The job offer in February 2010 came the day after my grandmother passed away. I figured she got to heaven and pulled some strings for me. It was a life changing decision. My kids wanted to stay with their dad and they were old enough to make that decision. I didn’t put any pressure on them to move with me and their dad wouldn’t have allowed it anyway. I was tired of fighting, I was worn out, I was broken mentally, spiritually, and physically. I had very little money since everything was tied up with the divorce. I accepted the job offer and they wanted me to start the next day but relocation takes a few days. I packed up my van and headed to a different life. I had just enough money to rent an apartment month-to-month and they had two hour approval. I moved in the bare minimum and slept on the floor. Those first months were the loneliest time of my life. I cried a lot, didn’t sleep, hardly ate, and beat myself up day in and out. I went from full time mom, looking for a job, busy keeping a house to working 7-4 M-F. What was I supposed to do with myself? No messes to clean, dinners to cook, lunches to pack, laundry to wash…I was in shock. I drove to see my kids every weekend. It was so hard and I feel for other people that go through the same thing. Usually it is dads that move from their kids for work and nobody gives them any problem. As a mom in that situation, I was ridiculed and looked down on. Women would say, “what kind of mom leaves their kids?” Ah, the kind of mom that knows someone has to work, the kind of mom that is responsible for her kids’ health care, the kind of mom that wants what is best for her kids even if that means she isn’t there all the time. My ex said horrible things about me and so did my parents. It is easy to shrink into your shell when that happens.
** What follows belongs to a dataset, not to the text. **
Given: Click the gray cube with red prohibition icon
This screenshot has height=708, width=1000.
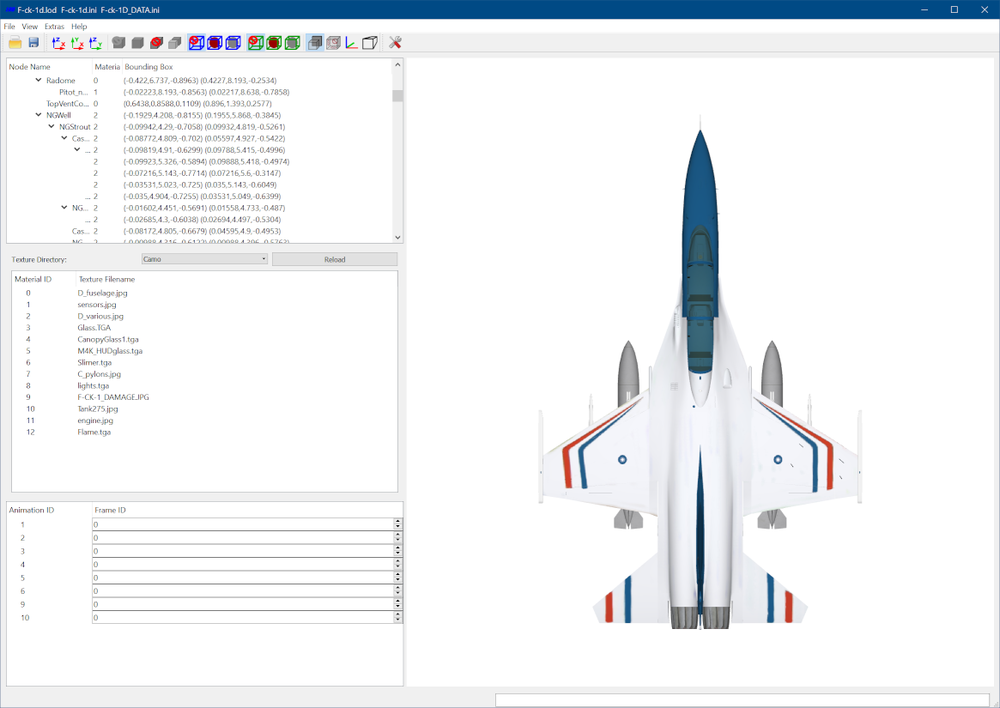Looking at the screenshot, I should (x=156, y=43).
Fall 2010 I pushed myself into finding counseling I could afford. It took months but I jumped through the hoops and found the local university had student/teacher teams that did counseling on a sliding scale. $20 per hour and I started with the hopes of healing my heart, clearing my mind, and finding out who I was again. I cried every week during my session. I wanted to get better and the first step was quieting my mind so I could sleep. Sleep deprivation does crazy things to your life (mind, health, emotions). I worked a plan and started sleeping again. I started reading books that helped me find boundaries, found a dance class, settled into work, and accepted my new normal.